Kore’eda’s Innocence: Secrets, Lies, and Poetry in the Story of Two Boys
Coming to Italian cinemas on Thursday, August 22, L’Innocenza, the new film by Kore’eda Hirokazu, awarded at the last Cannes Film Festival for Best Screenplay written by Sakamoto Yuji. The music is by Oscar winner Ryuichi Sakamoto, who composed his last soundtrack with L’Innocenza. The cast stars Soya Kurokawa, in the role of the very young Minato, and Mitsuki Takahata, who is his schoolmate Hiro. Sakura Hando plays Minato’s mother Saori, while Eta Nagayama is his teacher, Hori.
Innocence, the plot
The anxiety of the teenager Minato who, from one day to the next, begins to behave strangely without giving any explanation, worries his widowed mother Saori who decides to see clearly and tries to understand what is happening to her son. To do this she goes to school, to understand if the teachers and the principal have any idea of what could be troubling the boy. At school, the woman clashes with the teacher Hori, Minato’s main teacher, about whom gossip circulates that puts him in a bad light, even in front of the very strict principal who, on the other hand, is surrounded by a truly disturbing and defamatory voice. In all this investigating, an accusation of bullying on Minato comes out, but digging further and broadening the view to the points of view of the teacher and the son himself, a very different truth will be discovered, a story of teenagers covered by lies and secrets for fear of social stigma.

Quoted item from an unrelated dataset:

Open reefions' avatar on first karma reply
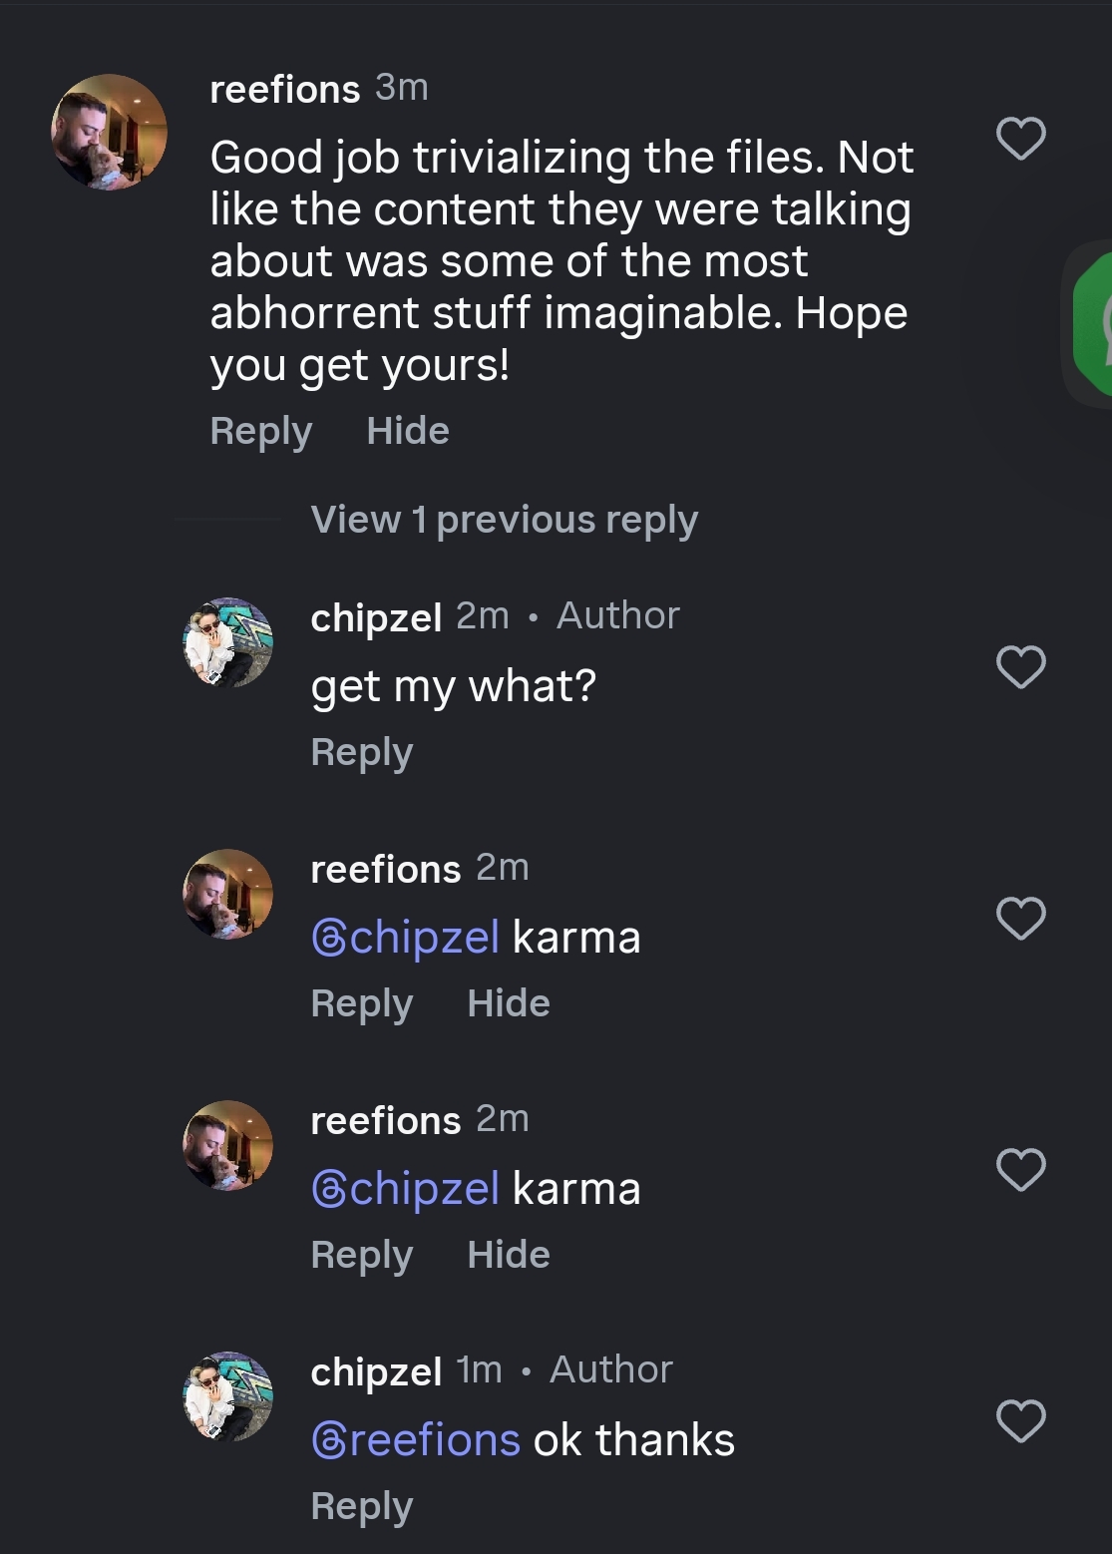Image resolution: width=1112 pixels, height=1554 pixels. tap(228, 895)
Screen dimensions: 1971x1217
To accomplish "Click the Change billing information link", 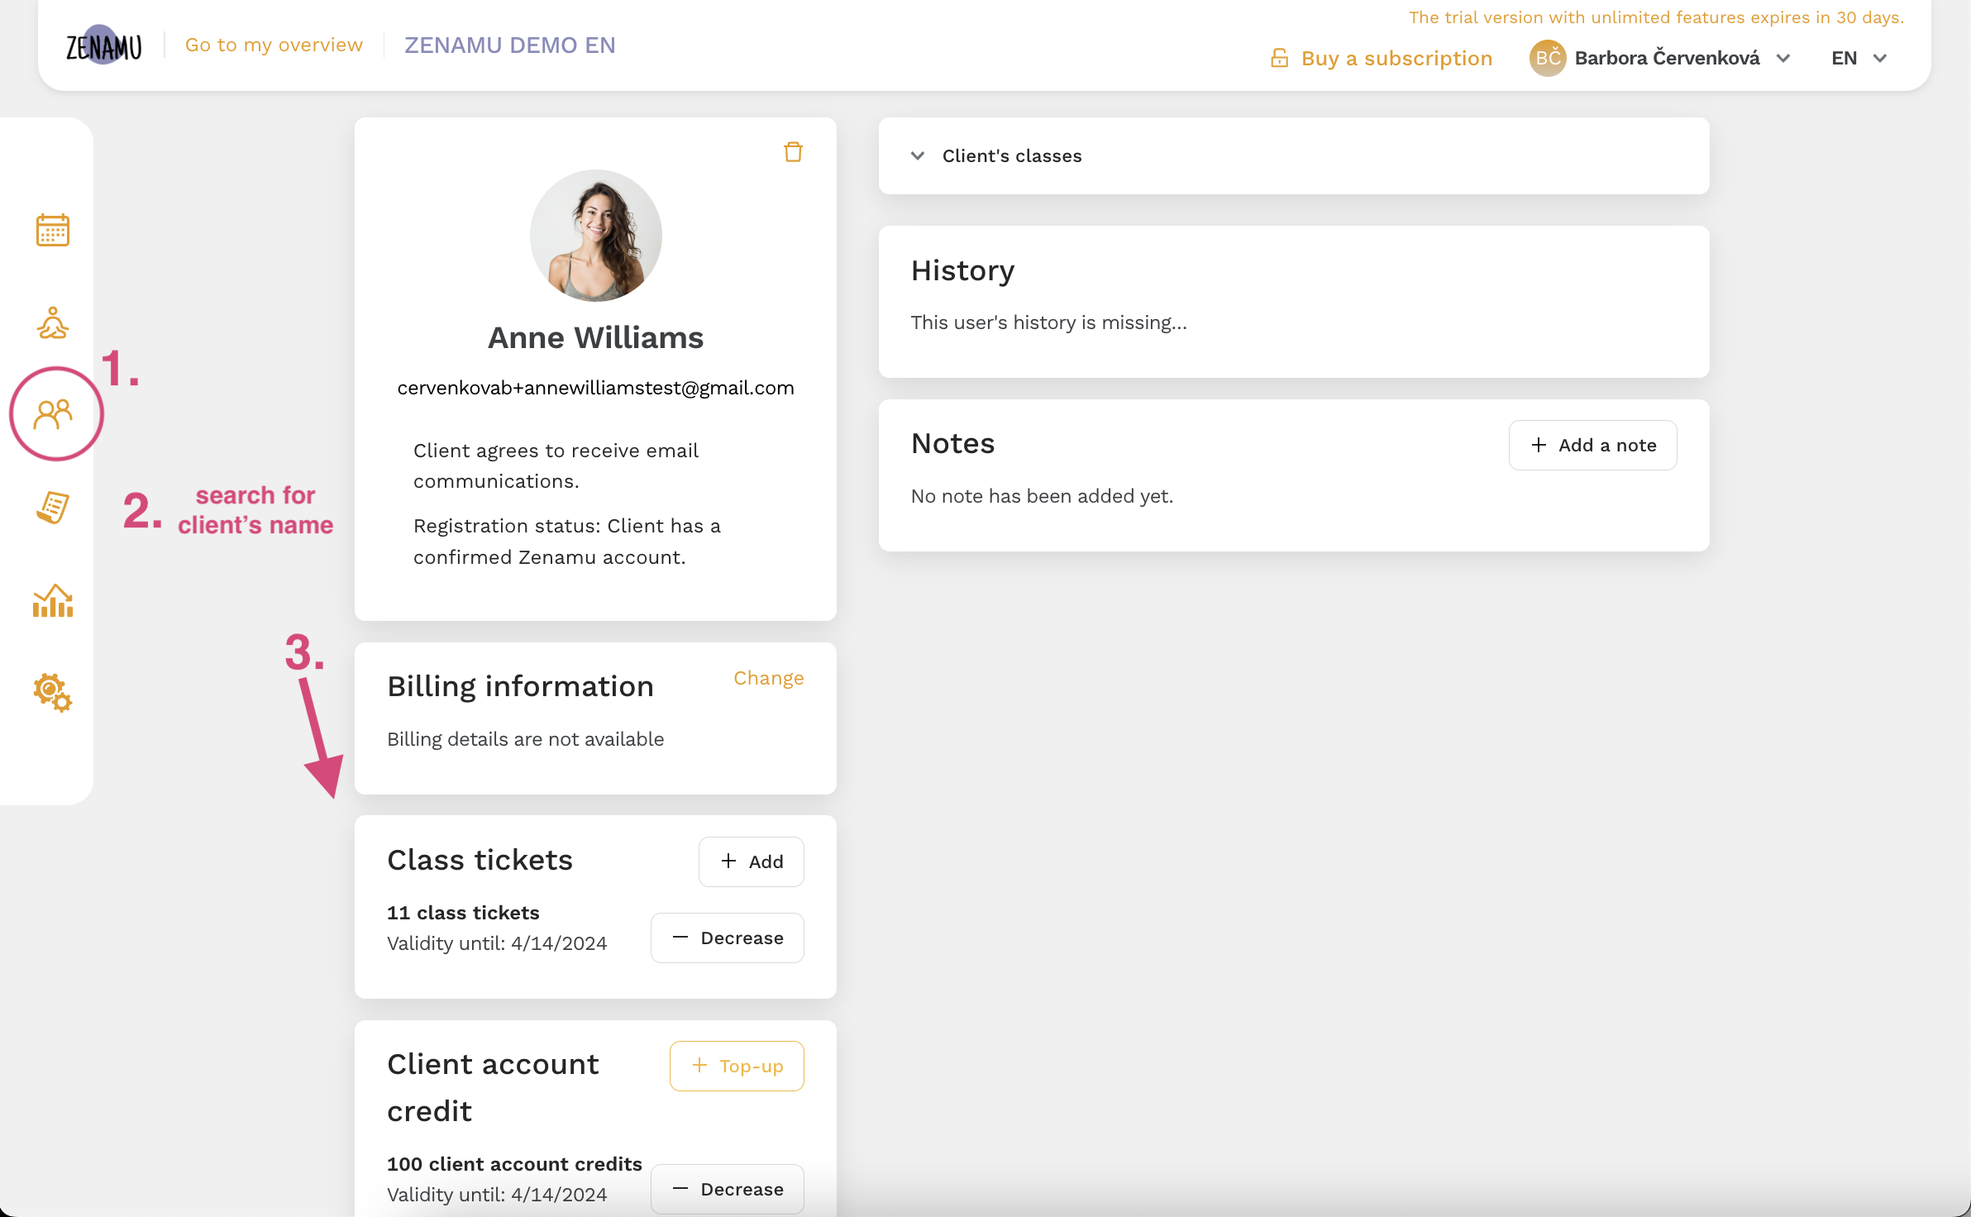I will [x=769, y=677].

Innocence, a poetic and complex film with two kids and the hypocrisy of society as protagonists
Three different points of view on a single story that becomes precisely for this reason three completely different stories from each other. The only truth is the one told in the first person by Minato, the last point of view that surprisingly turns everything or almost everything that the viewer had understood up to that moment, through the eyes of two adults: those of Saori, Minato’s loving and attentive mother, and those of the teacher Hori who first stops at the first appearance then, slowly, also thanks to Saori’s insistence, comes to understand the truth, or at least, the most superficial part of the story that sees Minato and his schoolmate Hiro as protagonists. Bullying, arrogance, fights in class are the surface created above all by social expectations, but underneath, there is a very different truth that is strenuously protected by the protagonist. Once again the Japanese director gives the audience a multi-layered film, complex yet capable of descending, layer after layer, to the essence of human, social and institutional relationships, represented at different levels. A film steeped in humanity but also depth and poetry that warns about false truths, manipulations, chatter and appearances that almost always deceive and reminds us that each individual lives the same situation differently, filters it through his gaze, his feelings, his superstructures and his past experiences and that objectivity is a pure illusion. Minato and Hiro live the story that sees them as protagonists above all sheltered from the gaze of others, showing themselves in a way to the judging society and reserving the “genuineness” and innocence to a place outside of conditioning and fierce judgments and the strongest message of the film seems to be a condemnation of hypocrisy and social pressures, which weigh heavily not only on the two young protagonists but also on all the other protagonists, of all ages and in all roles. All through a story that is profound, sensitive and lyrical.